Exercise instructions: Your answer must be a word-for-word copy of the data.

*** Opening of Data extracts ***

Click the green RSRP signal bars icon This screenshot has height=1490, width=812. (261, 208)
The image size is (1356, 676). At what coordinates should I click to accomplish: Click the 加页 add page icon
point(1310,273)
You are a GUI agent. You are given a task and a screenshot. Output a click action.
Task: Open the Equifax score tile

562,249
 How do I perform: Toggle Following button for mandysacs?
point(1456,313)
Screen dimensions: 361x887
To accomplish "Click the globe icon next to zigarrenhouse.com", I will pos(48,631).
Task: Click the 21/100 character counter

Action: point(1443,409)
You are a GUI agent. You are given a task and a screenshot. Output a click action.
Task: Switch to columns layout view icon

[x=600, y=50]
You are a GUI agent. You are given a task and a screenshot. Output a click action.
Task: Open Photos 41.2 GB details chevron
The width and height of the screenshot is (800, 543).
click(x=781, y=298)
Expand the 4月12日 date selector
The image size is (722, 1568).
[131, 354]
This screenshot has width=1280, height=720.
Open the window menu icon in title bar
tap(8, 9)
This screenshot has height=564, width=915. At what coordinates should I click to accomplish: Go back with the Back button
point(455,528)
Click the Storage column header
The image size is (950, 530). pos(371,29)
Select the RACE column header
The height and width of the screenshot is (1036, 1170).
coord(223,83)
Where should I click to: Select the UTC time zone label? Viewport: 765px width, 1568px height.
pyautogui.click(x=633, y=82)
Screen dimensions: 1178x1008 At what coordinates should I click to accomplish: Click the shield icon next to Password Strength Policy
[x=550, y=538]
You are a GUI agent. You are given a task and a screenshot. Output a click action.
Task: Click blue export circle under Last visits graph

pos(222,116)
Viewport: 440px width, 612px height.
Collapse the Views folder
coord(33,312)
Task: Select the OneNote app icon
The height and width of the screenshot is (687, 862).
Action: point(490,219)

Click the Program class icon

*** Close of Data extracts ***

Output for this exercise:
Click the green RSRP signal bars icon This screenshot has height=1490, width=812. (261, 208)
The image size is (1356, 676). At what coordinates should I click to accomplish: Click the 加页 add page icon
point(1310,273)
You are a GUI agent. You are given a task and a screenshot. Output a click action.
Task: Open the Equifax score tile

562,249
 How do I perform: Toggle Following button for mandysacs?
point(1456,313)
Screen dimensions: 361x887
To accomplish "Click the globe icon next to zigarrenhouse.com", I will pos(48,631).
Task: Click the 21/100 character counter

Action: point(1443,409)
You are a GUI agent. You are given a task and a screenshot. Output a click action.
Task: Switch to columns layout view icon

[x=600, y=50]
You are a GUI agent. You are given a task and a screenshot. Output a click action.
Task: Open Photos 41.2 GB details chevron
The width and height of the screenshot is (800, 543).
click(x=781, y=298)
Expand the 4月12日 date selector
The image size is (722, 1568).
[131, 354]
This screenshot has width=1280, height=720.
Open the window menu icon in title bar
tap(8, 9)
This screenshot has height=564, width=915. At what coordinates should I click to accomplish: Go back with the Back button
point(455,528)
Click the Storage column header
The image size is (950, 530). pos(371,29)
Select the RACE column header
The height and width of the screenshot is (1036, 1170).
coord(223,83)
Where should I click to: Select the UTC time zone label? Viewport: 765px width, 1568px height.
pyautogui.click(x=633, y=82)
Screen dimensions: 1178x1008 At what coordinates should I click to accomplish: Click the shield icon next to Password Strength Policy
[x=550, y=538]
You are a GUI agent. You are given a task and a screenshot. Output a click action.
Task: Click blue export circle under Last visits graph

pos(222,116)
Viewport: 440px width, 612px height.
Collapse the Views folder
coord(33,312)
Task: Select the OneNote app icon
The height and width of the screenshot is (687, 862).
Action: point(490,219)

Click the Program class icon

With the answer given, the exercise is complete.